We observed no previous associations of miR-151a-5p and mental health disorders in the literature. This miRNA was downregulated in ANX in our study, and has the potential to be a molecular indicator for ANX that should be validated and further explored in further studies.

Longitudinal analysis

We observed no statistically significant results in the longitudinal comparison. This may be due to a lack of statistical power to detect differences in the longitudinal design. It is important to note that there is a gap in the literature for longitudinal studies that analyze these conditions in youth while assessing EV-miRNA expression, and the results presented here may be used in future meta-analysis studies or as priors for Bayesian analyses.


We followed methodology and data reporting recommendations from the International Society for Extracellular Vesicles [34], allowing for replication by other research groups. However, this study has limitations that must be considered. First, the results found in serum EVs involve multiple tissue EVs and the correlation between the amount and types of miRNAs found in the nervous system and those found in circulating EVs is not yet clearly established in the field. Therefore, the current study does not address whether the differentially expressed miRNAs observed here reflect a state similar to that of neural cells. That said, the present results provide the field with initial testable results implicating these miRNAs with specific mental health disorders. Second, it is not yet established exactly which factors influence extracellular vesicle miRNA expression; we took into consideration age and sex as covariates, but other covariates might play an important role. It is relevant to note that fasting and blood collection times were not uniform in the BHRCS and this may have had an impact on the extracellular vesicle profile. Although we performed PCA analysis to check for the possibility of considerable clustering in regards to blood collection time, we cannot rule out the possibility that these variables did not impact the data. Third, we note the inherent difficulty associated with comorbidity when selecting a study sample for a study of mental health disorders. Overlap of diagnoses with other psychiatric conditions in an individual is a common occurrence in psychiatry [59], and therefore, we cannot rule out the potential impact of comorbidity on the results.
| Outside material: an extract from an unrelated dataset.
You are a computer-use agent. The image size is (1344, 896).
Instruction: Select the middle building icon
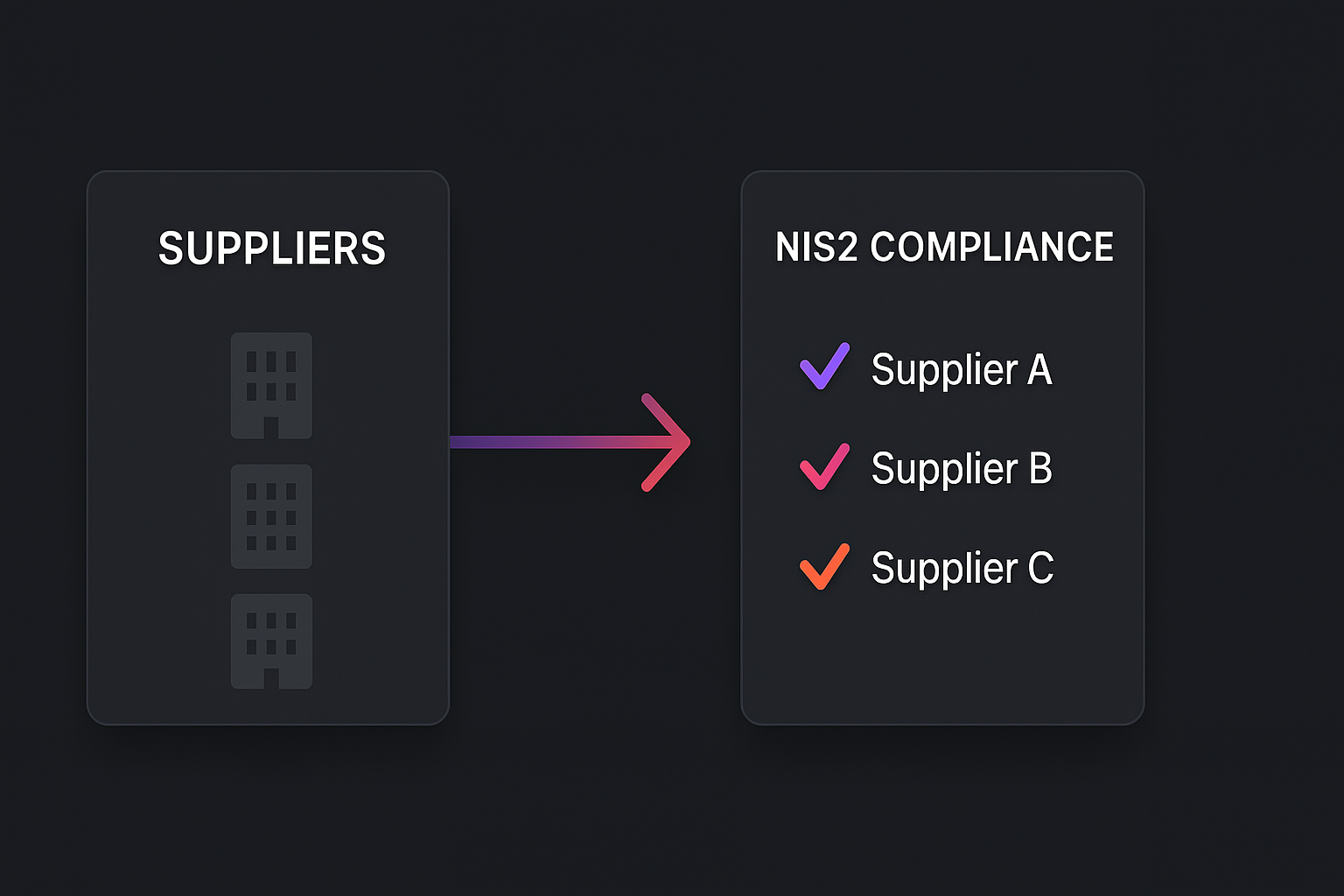pyautogui.click(x=271, y=516)
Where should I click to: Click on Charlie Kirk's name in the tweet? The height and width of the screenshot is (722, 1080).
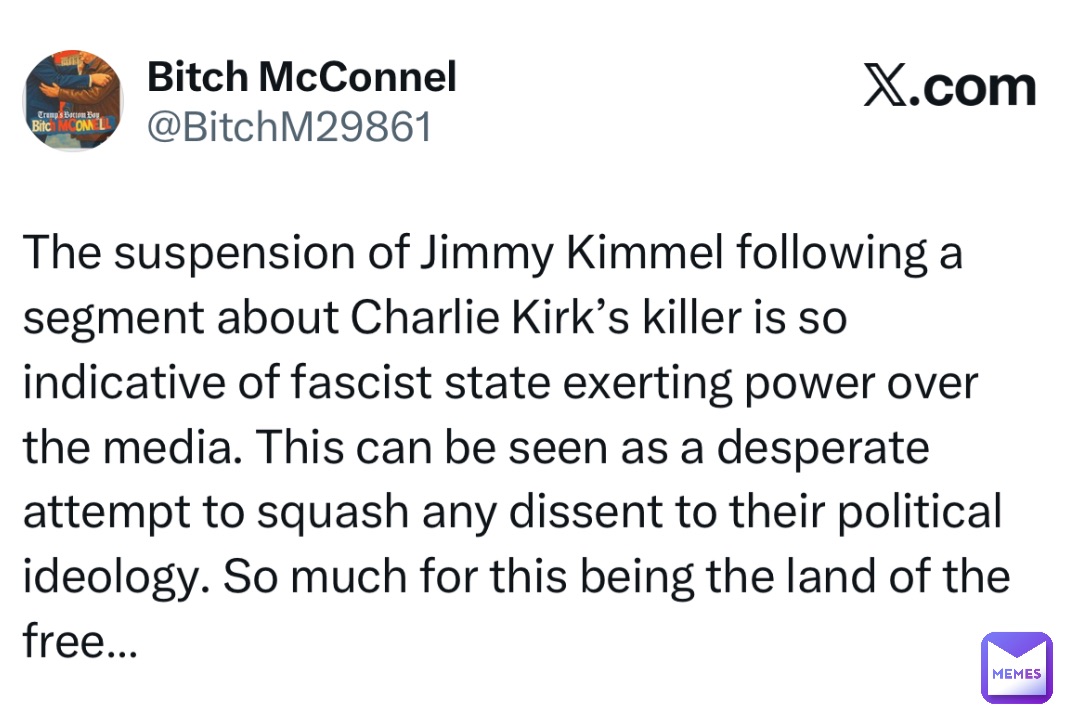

We have included summary statistics of the differential expression analyses, and further sample information on comorbidity and treatment, in the supplementary material for the consideration of future studies and meta-analyses.


Here, we presented a miRNA profile from serum EVs of adolescent participants with mental health disorders. The results identified numerous miRNAs, some consistent with previous studies and others novel to this study, that were associated with the presence of MDD, ANX and ADHD. Our data are largely consistent with previous findings in the literature that these miRNAs regulate genes involved in biological processes and regulatory mechanisms that have been previously implicated in these disorders. This work is relevant for identifying peripheral miRNAs associated with the establishment of mental health disorders, focusing on individuals during adolescence, a critical period for disorder development [60], and these data provide research targets for future studies that can assess their potential as biomarkers for mental health disorders and determine whether these results can be replicated in brain tissue or neuron-derived EVs.